Can't wait to have some by the Black Sea in Romania. Loved your post immensely!
Posted by: Raluca | 2011.01.13 at 00:11
what is it about your photos that even though i have been to some of the places you photograph- they make me want to go and discover those v same places - as if i had never been! utterly gorgeous. as always. happy new year to you and yours. x shayma
Posted by: shayma | 2011.01.13 at 05:06
bravo you two - the post of 2011 thus far! :)
seriously though, i absolutely love this piece. there's so much depth of emotion in every sentence and yet it's completely unsentimental.

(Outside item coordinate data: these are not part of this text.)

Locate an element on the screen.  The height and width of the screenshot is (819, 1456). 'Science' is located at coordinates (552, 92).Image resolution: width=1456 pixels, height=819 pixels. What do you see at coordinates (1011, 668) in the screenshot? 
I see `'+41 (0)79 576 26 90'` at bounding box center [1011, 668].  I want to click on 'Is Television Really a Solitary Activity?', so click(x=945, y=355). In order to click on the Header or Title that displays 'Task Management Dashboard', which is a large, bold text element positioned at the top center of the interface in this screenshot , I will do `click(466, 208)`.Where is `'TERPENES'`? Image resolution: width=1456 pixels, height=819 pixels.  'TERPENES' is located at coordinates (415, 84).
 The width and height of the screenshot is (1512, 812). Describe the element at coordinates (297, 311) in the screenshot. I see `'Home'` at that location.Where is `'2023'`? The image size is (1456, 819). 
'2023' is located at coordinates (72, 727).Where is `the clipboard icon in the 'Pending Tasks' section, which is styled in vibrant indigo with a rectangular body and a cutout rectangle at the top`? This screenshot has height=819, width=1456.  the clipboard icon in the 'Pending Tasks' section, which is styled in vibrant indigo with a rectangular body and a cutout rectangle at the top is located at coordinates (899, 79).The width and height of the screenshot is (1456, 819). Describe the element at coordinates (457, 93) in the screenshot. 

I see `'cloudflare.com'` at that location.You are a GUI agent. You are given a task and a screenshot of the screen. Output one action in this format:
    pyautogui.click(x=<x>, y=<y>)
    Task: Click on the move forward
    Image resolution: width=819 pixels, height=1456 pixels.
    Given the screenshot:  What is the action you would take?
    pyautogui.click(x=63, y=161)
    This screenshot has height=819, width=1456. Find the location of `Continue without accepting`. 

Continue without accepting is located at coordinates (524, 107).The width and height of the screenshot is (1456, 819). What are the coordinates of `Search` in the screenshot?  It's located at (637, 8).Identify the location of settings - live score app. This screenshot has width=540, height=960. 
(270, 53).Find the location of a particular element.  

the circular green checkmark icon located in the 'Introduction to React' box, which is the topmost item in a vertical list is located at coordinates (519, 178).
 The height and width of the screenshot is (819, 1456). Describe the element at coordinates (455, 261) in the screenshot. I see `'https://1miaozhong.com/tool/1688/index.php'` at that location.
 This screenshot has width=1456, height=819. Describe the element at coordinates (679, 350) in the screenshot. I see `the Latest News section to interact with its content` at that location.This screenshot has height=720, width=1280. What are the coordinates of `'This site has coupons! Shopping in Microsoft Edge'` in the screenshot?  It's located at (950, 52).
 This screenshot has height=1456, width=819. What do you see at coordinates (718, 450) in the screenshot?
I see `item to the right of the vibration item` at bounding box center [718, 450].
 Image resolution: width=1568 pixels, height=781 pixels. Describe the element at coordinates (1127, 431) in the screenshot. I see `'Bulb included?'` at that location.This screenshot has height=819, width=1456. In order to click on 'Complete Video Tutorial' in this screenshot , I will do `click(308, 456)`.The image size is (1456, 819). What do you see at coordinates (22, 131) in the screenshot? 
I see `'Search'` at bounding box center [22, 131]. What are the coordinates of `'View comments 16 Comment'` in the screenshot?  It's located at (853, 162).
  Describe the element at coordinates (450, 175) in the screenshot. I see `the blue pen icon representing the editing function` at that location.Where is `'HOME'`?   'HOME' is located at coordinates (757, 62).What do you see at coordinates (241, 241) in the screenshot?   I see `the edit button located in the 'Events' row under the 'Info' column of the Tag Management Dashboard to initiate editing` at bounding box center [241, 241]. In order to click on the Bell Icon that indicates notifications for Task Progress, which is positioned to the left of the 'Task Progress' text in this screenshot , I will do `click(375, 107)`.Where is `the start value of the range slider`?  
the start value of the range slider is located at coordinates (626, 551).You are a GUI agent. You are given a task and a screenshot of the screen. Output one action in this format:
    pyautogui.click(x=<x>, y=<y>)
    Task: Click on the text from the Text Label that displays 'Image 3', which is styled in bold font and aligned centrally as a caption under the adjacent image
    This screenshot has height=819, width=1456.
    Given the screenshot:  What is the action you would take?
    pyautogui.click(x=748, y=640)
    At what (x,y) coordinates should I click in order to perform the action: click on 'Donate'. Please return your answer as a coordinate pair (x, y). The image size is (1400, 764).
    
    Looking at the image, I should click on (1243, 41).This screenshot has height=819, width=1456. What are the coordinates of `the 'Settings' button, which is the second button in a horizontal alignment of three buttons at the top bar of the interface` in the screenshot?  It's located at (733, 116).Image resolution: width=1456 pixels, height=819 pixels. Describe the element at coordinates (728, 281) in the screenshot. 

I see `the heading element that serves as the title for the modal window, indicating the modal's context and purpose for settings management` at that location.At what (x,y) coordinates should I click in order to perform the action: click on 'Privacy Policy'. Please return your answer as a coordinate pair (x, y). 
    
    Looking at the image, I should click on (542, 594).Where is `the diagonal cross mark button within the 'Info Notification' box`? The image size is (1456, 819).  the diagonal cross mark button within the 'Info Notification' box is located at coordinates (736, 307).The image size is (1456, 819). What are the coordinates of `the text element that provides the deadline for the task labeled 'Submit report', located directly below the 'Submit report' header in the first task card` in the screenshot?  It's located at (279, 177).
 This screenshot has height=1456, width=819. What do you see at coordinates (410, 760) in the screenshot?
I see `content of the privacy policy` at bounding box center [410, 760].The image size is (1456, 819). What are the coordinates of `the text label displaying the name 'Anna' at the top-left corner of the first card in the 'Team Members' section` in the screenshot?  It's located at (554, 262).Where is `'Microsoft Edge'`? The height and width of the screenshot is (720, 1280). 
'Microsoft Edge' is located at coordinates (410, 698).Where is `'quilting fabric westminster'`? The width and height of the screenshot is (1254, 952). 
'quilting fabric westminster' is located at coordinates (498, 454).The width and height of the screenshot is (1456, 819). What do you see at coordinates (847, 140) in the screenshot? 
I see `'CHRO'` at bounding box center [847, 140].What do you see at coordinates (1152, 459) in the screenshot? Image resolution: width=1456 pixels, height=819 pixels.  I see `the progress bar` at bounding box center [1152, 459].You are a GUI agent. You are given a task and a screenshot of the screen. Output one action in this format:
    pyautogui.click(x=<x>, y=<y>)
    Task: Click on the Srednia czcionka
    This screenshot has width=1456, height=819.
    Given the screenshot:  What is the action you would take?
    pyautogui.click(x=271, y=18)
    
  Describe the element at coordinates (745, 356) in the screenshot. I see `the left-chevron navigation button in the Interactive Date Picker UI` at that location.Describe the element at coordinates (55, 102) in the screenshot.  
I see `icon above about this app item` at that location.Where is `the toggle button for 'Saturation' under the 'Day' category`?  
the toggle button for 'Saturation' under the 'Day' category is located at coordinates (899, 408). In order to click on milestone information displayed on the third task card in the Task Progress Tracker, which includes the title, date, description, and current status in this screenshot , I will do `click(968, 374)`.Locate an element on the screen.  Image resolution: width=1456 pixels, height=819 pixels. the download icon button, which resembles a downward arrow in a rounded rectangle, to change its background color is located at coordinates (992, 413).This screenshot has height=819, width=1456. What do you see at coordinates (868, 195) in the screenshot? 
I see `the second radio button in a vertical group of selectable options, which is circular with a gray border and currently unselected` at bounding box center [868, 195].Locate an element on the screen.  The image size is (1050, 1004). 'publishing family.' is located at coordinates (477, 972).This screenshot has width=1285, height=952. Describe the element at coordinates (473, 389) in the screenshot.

thanks so much for your wonderful writing robyn, and thanks for the beautiful pictures dave xxx
Posted by: Jessie | 2011.01.13 at 05:39
Wow. I was already missing hamsi really bad, being a Turkish expat and living in landlocked Switzerland, of all places. It is definitely my favorite fish, or actually it's a different category in itself in terms of distinctiveness and amount of flavor, not just "fish".
Again, just wow.
Posted by: locke | 2011.01.14 at 04:16
Wow, what a great post to mark the year 2011! Kudos to you two =) I'm a big fan of seafood and fish in particular takes a special place in my heart. Thanks for the wonderful introduction to the world of anchovies, it really gave me a good reason to visit Turkey!
Posted by: Stephanie | 2011.01.14 at 12:41
Robyn, so much about superstition; it just occur to me, your ‘fish quest’ first of the year is a sign of good luck! You know the Chinese tradition to have a fish dish in the New Year, the Chinese idiom called 年年有餘 (nián nián yǒu yú) and 魚 (fish) and 餘 have the same pronunciation.
Chinese created 年年有"魚", which means there's "fish" every year (to eat). 年年有"餘", means there's “leftover money” every year (to spend). Though the original word, left side means’ food’, right side means ‘I’ – together means “always food for me to eat”.
Thought you might like that $$$!
Posted by: Katy | 2011.01.14 at 19:40
this is one of my favorite post from you guys.